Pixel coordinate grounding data
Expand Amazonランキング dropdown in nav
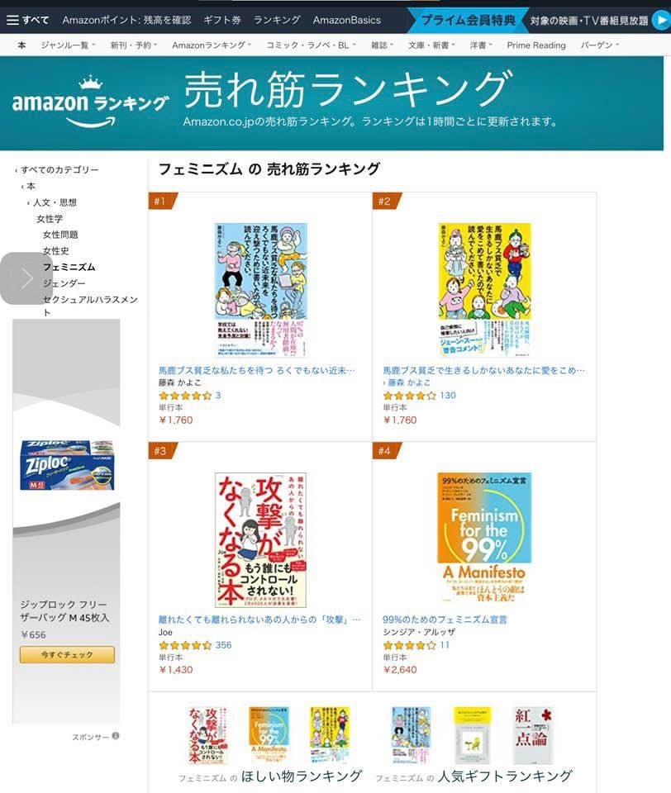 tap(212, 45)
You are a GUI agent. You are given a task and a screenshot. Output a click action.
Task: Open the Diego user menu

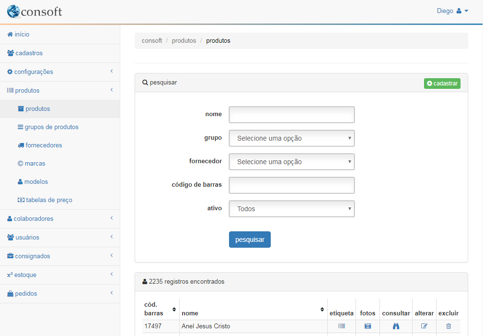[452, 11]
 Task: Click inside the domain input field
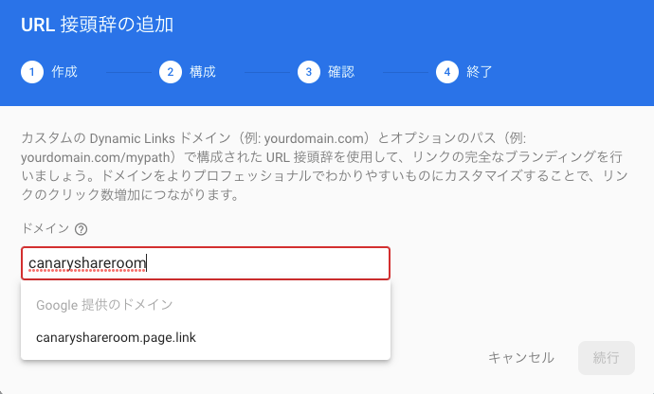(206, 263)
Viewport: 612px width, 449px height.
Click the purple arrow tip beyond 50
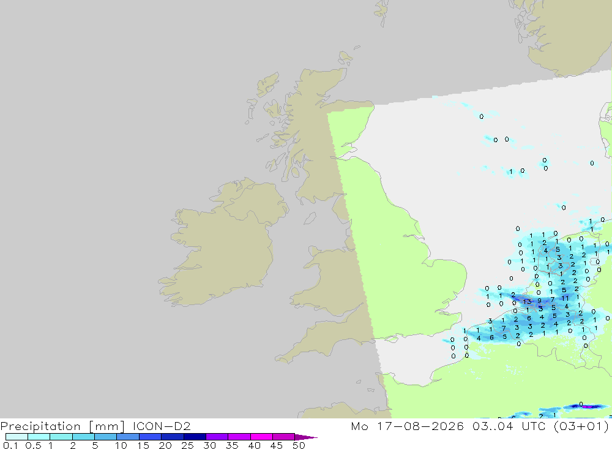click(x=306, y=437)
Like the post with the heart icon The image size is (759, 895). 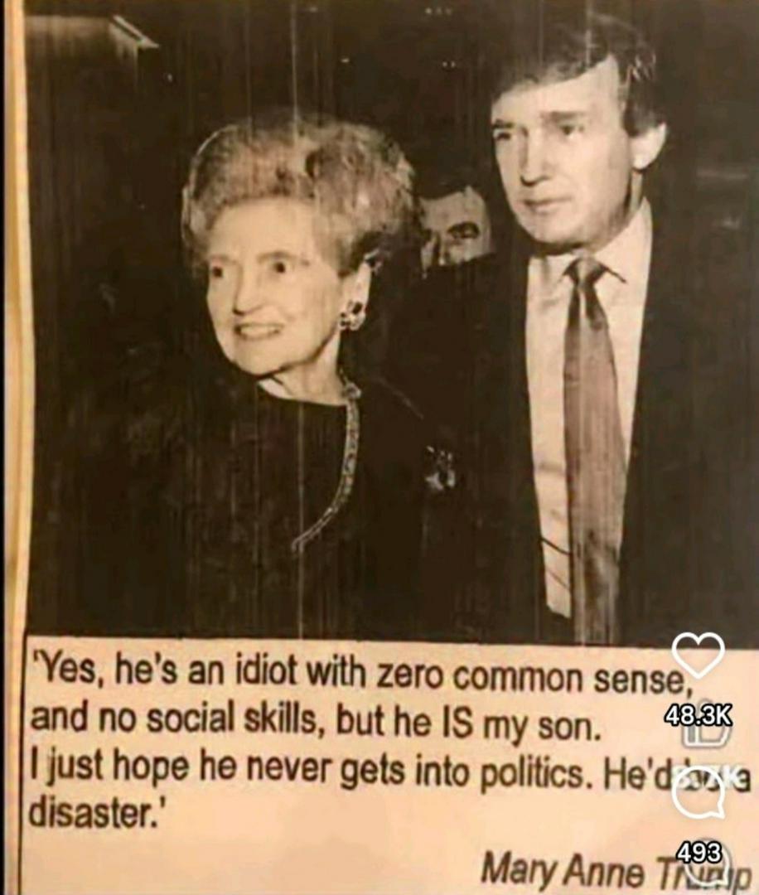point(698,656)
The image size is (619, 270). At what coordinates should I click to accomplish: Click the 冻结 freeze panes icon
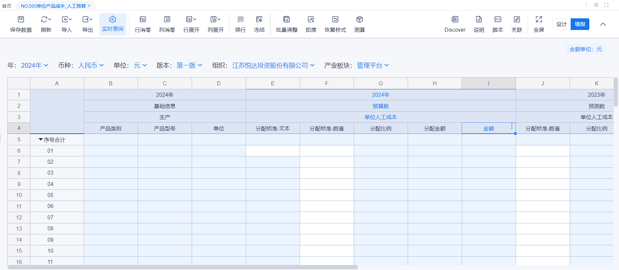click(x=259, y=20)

--

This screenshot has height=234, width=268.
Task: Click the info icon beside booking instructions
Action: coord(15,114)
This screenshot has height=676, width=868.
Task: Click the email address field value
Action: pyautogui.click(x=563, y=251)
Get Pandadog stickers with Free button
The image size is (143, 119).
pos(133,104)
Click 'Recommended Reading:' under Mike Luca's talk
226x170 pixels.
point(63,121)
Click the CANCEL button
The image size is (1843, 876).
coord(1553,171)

Task directions:
Although the records above contain pictures, the copy should not; retype exactly the lines from the one containing "Expand Amazonランキング dropdown in nav" through the one containing "Viewport: 612px width, 449px height.".

Solved problem:
Expand Amazonランキング dropdown in nav
 tap(212, 45)
You are a GUI agent. You are given a task and a screenshot. Output a click action.
Task: Open the Diego user menu

[452, 11]
 Task: Click inside the domain input field
(206, 263)
Viewport: 612px width, 449px height.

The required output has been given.